研究課題/領域番号 |
15K06759
|
研究機関 | 東京医科大学 |
研究代表者 |
原 由紀子 東京医科大学, 医学部, 准教授 (40313267)
|
研究分担者 |
菅間 博 杏林大学, 医学部, 教授 (10195191)
矢澤 卓也 千葉大学, 医学(系)研究科(研究院), 准教授 (50251054)
千葉 知宏 杏林大学, 医学部, 助教 (60398617)
佐藤 華子 聖マリアンナ医科大学, 医学部, 助教 (60438132)
石井 順 杏林大学, 医学部, 研究員 (80749599)
|
研究期間 (年度) |
2015-04-01 – 2018-03-31
|
キーワード | 進行性多巣性白質脳症 / JCウイルス / PML-NBs / 細胞周期 / 腫瘍抑制 |
研究実績の概要 |
進行性多巣性白質脳症は、JCウイルス感染による脱髄脳症である。JCウイルスは多くのヒトに潜伏・持続感染し、免疫能の低下した宿主で再活性化する。近年我々は、JCウイルスが、乏突起膠細胞のPML-NBs(promyelocytic leukemia nuclear bodies)と呼ばれる核内ドメインを標的に感染することを明らかにした(Shishido-Hara et al, JV 2004, Shishido-Hara et al, JNEN 2008,他)。PML-NBsは急性前白血病で発見されたドット状の核内構造で、p53などの腫瘍抑制因子、転写因子など80種以上の蛋白が局在し、腫瘍抑制やアポトーシス、細胞周期制御などの機能に関与する。さらにPML-NBsは、ウイルス複製に必須ではないが、宿主細胞の変性に重要な役割を果たす可能性が高い(Shishido-Hara et al, AJP 2012)。本研究の目的は、JCウイルス感染が誘導するPML-NBsの変化を、人体組織と培養細胞レベルで解明し、ウイルス感染が誘導する細胞変性・腫瘍化の機序を明らかにすることである。 本年度の成果として、ウイルス後期領域のコードされるagnoproteinの重要性が示唆された。具体的に、感染細胞の細胞周期はS期からG2期へと移行するが、この過程でPML-NBsは腫大化して発達する。agnoproteinの欠失ウイルスでは、PML-NBsへのウイルスたんぱくの集積が起こらず、その後の細胞変性もおこらないことから、agnoprotteinが何らかの機序でPML-NBsの機能に関与し、細胞変性・腫瘍化を促す可能性があると考えられた。これを証明する為、現在、agnoprotein欠失状態でのPML-NBsの構成蛋白をアレイ解析するべく準備を進めている。
|
現在までの達成度 (区分) |
現在までの達成度 (区分)
2: おおむね順調に進展している
理由
近年、Translational researchが重要視されているが、培養細胞からヒト組織に至るまで一貫性のある研究データを得ることは極めて難しい。

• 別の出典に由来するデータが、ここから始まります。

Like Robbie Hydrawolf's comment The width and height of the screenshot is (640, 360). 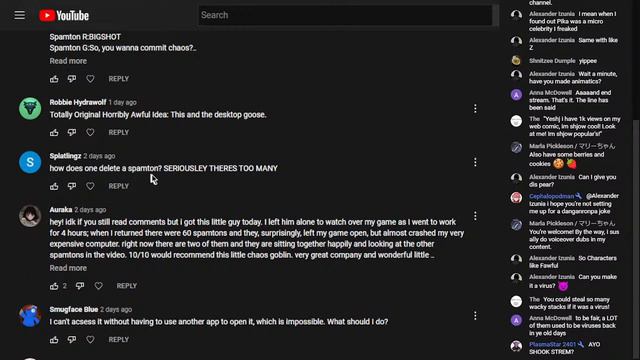[x=54, y=133]
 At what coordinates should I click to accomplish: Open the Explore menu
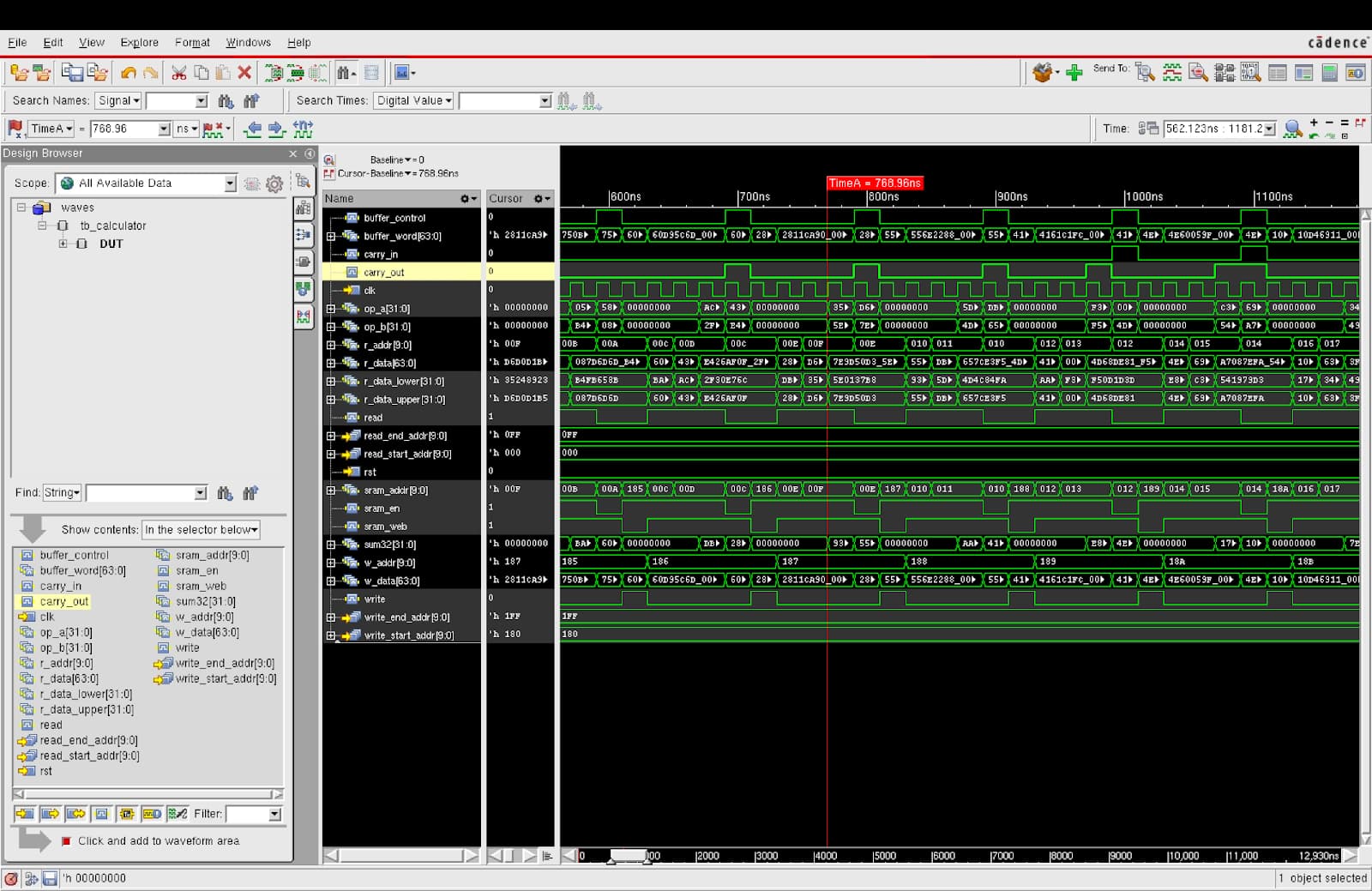(x=139, y=43)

本研究では、ヒト脳組織標本を解析すると同時に、これより得られた知見をin vitroで遺伝子変異を導入してメカニズムの解明を試みている。現在のところ、ヒト脳組織と培養細胞において矛盾のない結果が得られているという点で、順調に研究が進行していると言える。
|
今後の研究の推進方策 |
我々は既に、ヒト脳組織におけるウイルス感染細網のモデルとなるシステムを樹立している。培養細胞においても、ウイルス蛋白はPML-NBsに集積し、この核内構造を足場にウイルス粒子が形成される。本研究の次のステップとして、ヒト脳腫瘍組織から樹立された培養細胞にてウイルス蛋白を強制発現し、agnoproteinの有無で異なる可能性のあるPML-NBsの構成蛋白成分をアレイ比較するべく、RNAを抽出した。現在、比較検討を進めている。
|
次年度使用額が生じた理由 |
初年度は、進行性多巣性白質脳症とPML-NBsの役割について、幸いにも既に得られたデータで小さな原稿をまとめることができた。これをいくつかの雑誌に投稿したが、残念ながらまだ受理にいたっていない。受理された場合に、出版にかかる費用が必要であったことから、また実験よりも論文執筆に追われていたことなどから、次年度使用額が生じてしまった。
|
次年度使用額の使用計画 |
次年度は、投稿中の原稿を出版し、かつ実験も再開させる予定である。